__ФРАГМЕНТ ДЛЯ ЧТЕНИЯ__:
══════

Далее, на протяжении сравнительно небольшого повествовательного пространства, совершается ещё несколько обращений к Евангелию, которые всё более укрепляют человека в его новых мыслях, хотя и сомнения удаётся одолеть не сразу. Вот лишь один из примеров:

«Я снова читал Евангелие; и вместе с росшим чувством ко Христу я стал раздумывать о том, как направить свою жизнь туда, куда хотелось бы. Несомненно — живи я лет пятьсот назад, я бы ушёл в монастырь. Но сейчас в монастырь не хотелось, и вообще я не знал, как быть.

Знаю одно: эту зиму я жил твёрже, достойнее, хотя часто меня посещали сомнения. Они состояли в том, что всё-таки я не настоящий христианин, и вообще у меня нет незыблемых верований, служению которым я посвятил бы жизнь» (1,259).

Так, от сомнения к сомнению, но и ко всё большему укреплению в вере совершается жизненное движение человека. И опора всегда — слово Божие.

В небольшой повести «Грех» (1913) для центрального персонажа, совершившего не одно преступление и оказавшегося в итоге на каторге, а затем на поселении, истинным жизненным утешением становится обращение к Писанию:

«Ибо для сердца, прошедшего сквозь печаль и мрак, всегда близки будут слова псалмопевца. Вместе с ним и я скажу в заключение о себе и всей своей жизни: “Помилуй мя, Боже, по велицей милости Твоей и по множеству щедрот Твоих”» (1,303).

Отчасти выбивающееся из общего русла «серебряного века» направление ума. У дореволюционного Зайцева подобное нечасто, но можно отыскать. Так, крупицы религиозных настроений и исканий обнаруживаются в первом романе писателя «Дальний край» (1913). Роман посвящён более проблемам общественным, осмыслению революционной идеи. Но показательно, что один из центральных персонажей, Степан, с самого начала последовательный революционер, в итоге приходит к противоположному убеждению. Вот как описан момент перерождения человека:

«Степан читал Евангелие от Матфея. Дойдя до Нагорной Проповеди и Заповедей блаженства, он почувствовал необыкновенное волнение. Он не мог читать дальше. Поднявшись, он стал ходить взад-вперёд. “Блаженны нищие духом, ибо их есть Царство Небесное”. “Блаженны чистые сердцем, ибо они Бога узрят”. Отчего не знал он этого раньше? “Боже мой, Боже мой”, — говорил Степан, и ему хотелось выйти, обнять и поцеловать старушку Тулу. Он пробовал читать дальше, раскрывал книгу в разных местах, но не мог: ему мешало нечто, совершавшееся в это время в его душе.

══════

__ЗАПИСИ НАБОРА ДАННЫХ__:
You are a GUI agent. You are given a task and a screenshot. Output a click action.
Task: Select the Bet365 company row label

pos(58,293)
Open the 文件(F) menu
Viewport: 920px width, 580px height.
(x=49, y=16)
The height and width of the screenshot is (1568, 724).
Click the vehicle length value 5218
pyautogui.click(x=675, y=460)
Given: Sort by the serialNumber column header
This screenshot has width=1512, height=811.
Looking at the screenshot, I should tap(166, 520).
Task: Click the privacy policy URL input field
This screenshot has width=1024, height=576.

══════

__ЧТО НУЖНО СДЕЛАТЬ__:
#1 Какое Евангелие читал Степан в романе «Дальний край», согласно отрывку о творчестве Зайцева?
#2 Продолжите отрывок о творчестве Зайцева с того места, на котором он обрывается.

__ОТВЕТЫ ПО ЗАДАНИЯМ__:
#1 Евангелие от Матфея.

#2
…Он вдруг ясно и кротко почувствовал, что Истина уже вошла в него, что он уже не тот, что раньше, а как бы новый, обречённый. Эта истина была евангельская простота, любовь, смирение и самопожертвование. И он понял, что в эту ночь, вот сейчас, Спаситель мог бы пройти по бедной горной тропинке с учениками. И тогда бы он, Степан, смиренно подошёл бы к Нему, как некогда блудница, поцеловал бы руку и просил бы позволения следовать за Ним. Они направились бы в ту далёкую страну Вечность, куда ведут пути всех человеческих жизней.

…Надо жить, но по-новому, по завету Того, Кто крестной смертью подтвердил и освятил божественную правду Своего учения. Надо любить и искупить любовью и самопожертвованием свою горькую жизнь. В этом же новом будет правда и радость, ибо там Истина.

…Степан знал, что это самый удивительный, великий день его жизни» (1,550-552).

От революционной борьбы Степан переходит к проповеди новых открывшихся ему начал жизни. Здесь отчасти явная перекличка с повестью Толстого «Божеское и человеческое», хотя и без толстовских соблазнов.

Но позиция самого писателя ещё двойственна: ему кажется, что и «революция сделала своё дело» (1,578), и дело доброе, как в том не сомневается другой герой романа, друг Степана Пётр, в характере и судьбе которого мимолётно отразились некоторые черты автора. Пётр приходит к мысли о том, что нужно проводить в жизнь (несколько неопределённые) начала культуры и света, и именно в этом «его, как и вообще всякого человека, — назначение» (1,577). Степан же в результате добровольно взятого им на себя чужого преступления подвергается смертной казни. Ему как бы нет места в этом мире, чуждом крайностей как революционной борьбы, так и религиозных порывов.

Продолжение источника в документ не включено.